También hoy, hay muchos “ungidos del Señor”, hombres consagrados, que abusan de los débiles, valiéndose de su poder moral y de la persuasión. Cometen abominaciones y siguen ejerciendo su ministerio como si nada hubiera sucedido; no temen a Dios ni a su juicio, solo temen ser descubiertos y desenmascarados. Ministros que desgarran el cuerpo de la Iglesia, causando escándalo y desacreditando la misión salvífica de la Iglesia y los sacrificios de muchos de sus hermanos.
A menudo, detrás de su gran amabilidad, su labor impecable y su rostro angelical, ocultan descaradamente a un lobo atroz, listo para devorar a las almas inocentes.
Los pecados y crímenes de las personas consagradas adquieren un tinte todavía más oscuro de infidelidad, de vergüenza, y deforman el rostro de la Iglesia socavando su credibilidad. En efecto, también la Iglesia, junto con sus hijos fieles, es víctima de estas infidelidades y de estos verdaderos y propios ‘delitos de malversación’”.
Impresionan las palabras del papa Francisco. Muestran la verdad sin tapujos, no ocultando nada, ni siquiera su vergüenza. Este es el Papa de la parresia. Sale a pedir perdón a quién corresponda. Su condición de hombre de Dios hace que su corazón se abra con inclinación ante los más desposeídos y los más vulnerados. La Iglesia está herida. Desde lo más hondo de un ministerio sagrado se produce la abominación de victimar niños inocentes.
Es cierto también que cierta prensa internacional con intenciones no muy claras, informaron y desmenuzaron cada situación en forma morbosa. Estos medios informativos no se mostraron tan preocupados por la salud de las víctimas como por crear una propaganda de escarnios contra la Iglesia y sus instituciones en beneficio de intereses ocultos.
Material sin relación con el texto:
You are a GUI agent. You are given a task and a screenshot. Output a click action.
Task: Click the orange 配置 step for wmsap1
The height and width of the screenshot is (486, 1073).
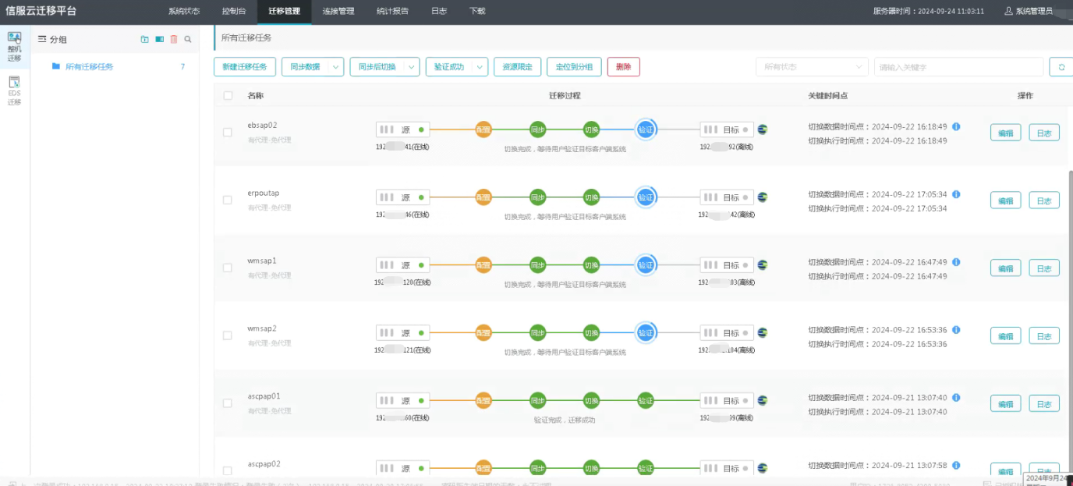click(483, 265)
La verdad hay que decirla clara, sin fisuras, pero no al precio de la impudicia informativa.
Frente a todo esto, muchos católicos se preguntaban, pero ¿esto es la Iglesia? ¿Qué es la Iglesia entonces?
La Iglesia es un misterio de salvación. Es un don de Dios, un regalo a los hombres. Un Pueblo peregrino en la historia, que es la propia encarnación de Dios difundida y comunicada a los hombres. Ella (la Iglesia) es depositaria de la Palabra de Dios.
Ni la miseria acumulada de muchos de sus miembros la vulnera para siempre, pues “las puertas del infierno no prevalecerán contra ella”. (Mateo 16,18). El resplandor de Dios en la interna de la Iglesia está en la santidad dispersa en el mundo, en tantos servicios callados, silenciosos de muchos sacerdotes, religiosos, laicos que día a día dan pedazos de sus vidas a tanta orfandad humana. En esas actitudes está Dios presente.
“Quizás nos cueste creerlo, pero hoy hay más mártires que en los primeros siglos. Son perseguidos, porque a esta sociedad le dicen la verdad y anuncian a Jesucristo. Esto sucede especialmente allí donde la libertad religiosa todavía no está garantizada… Recemos para que las comunidades cristianas, en especial aquellas que son perseguidas, sientan la cercanía de Cristo y tengan sus derechos reconocidos.” Papa Francisco, 5/3/2019
Este es el otro rostro de la Iglesia; el amor diario que muchas veces sufre el martirio de la incomprensión y la calumnia.
Plantea el Papa la purificación de la Iglesia, encontrar a Cristo más profundamente en su seno y desde nuestra pobreza humana ser redimidos por la Misericordia de Dios y salir a la historia con humildad creando una nueva cultura del encuentro.
Por eso en ese mismo discurso el Papa dice: “la Iglesia encierra en su propio seno a pecadores, y siendo al mismo tiempo santa e inmaculada y necesitada de purificación, avanza continuamente por la senda de la penitencia y de la renovación.”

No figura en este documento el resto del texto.